Question

P1: A female heterozygous for white (w), yellow (y) and miniature (m) – (all 3 recessive mutations) is crossed to a male who is mutant for all three traits.

The F1 male progeny phenotypes are:
+ + m	2278
w y +	2157
w y m	1203
+ + +	1092
+ y m	49
w + +	41
+ y +	2
w + m	1
Total =	6823 What are the map distances between all three genes? Round all numbers to two decimal places. m to y is 1.36%, y to w is 33.68% and m to w is 35.04% w to y is 18.39%, y to m is 16.64% and w to m is 35.03% y to w is 1.36%, w to m is 33.68% and y to m is 35.04% w to y is 1.36%, y to m is 33.68% and w to m is 35.04% y to w is 1.32%, w to m is 33.63% and w to m is 34.95%

Answer 1

Genotype with Minimum progeny represents double cross-over, whereas, Genotype with the higher number represents the parental type.

Genotype + + m and w y + are parental type

Genotype + y + and w + m is the double crossover

To find the gene order make a double cross in parental genotype if it gives the genotype same as the double crossover then your gene order is correct.

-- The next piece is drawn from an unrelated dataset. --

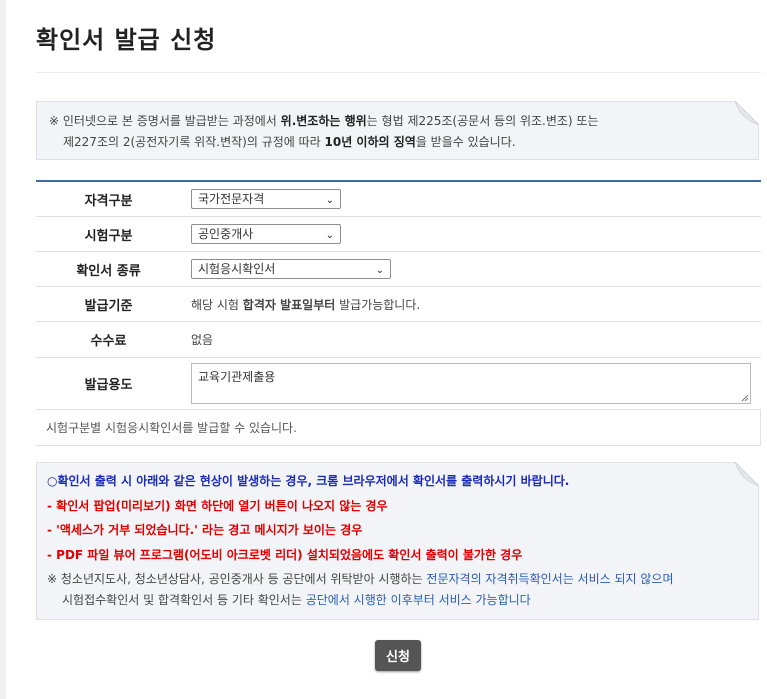  I want to click on row-criteria: 발급기준 해당 시험 합격자 발표일부터 발급가능합니다., so click(398, 304).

Double cross of Gene order y w + and + + m gives same as given double crossover

No to find the linkage distance

Make the first crossover between two parental genes in its corrected gene order you will get

+ w + and m + y genotype

Now look at the table which matches genotype and add those number then divide it by total progeny

So Frequency of first crossover between y and w = ( 41 + 49)/6823 = 0.01319

Therefore distance between y and w= 0.01319 x 100 = 1.319% = 1.32%

  Similarly for second cross

It will give genotype + + + and m w y

Do the same as we did for first cross over

Frequency of second cross over between w and m = ( 1203 + 1092)/6823 = 0.3363

Therefore distance between w and m = 0.3363 x 100 = 33.63%

And distance between y and m will be = 1.32% + 33.63% = 34.95%

therefore, last option is the correct option.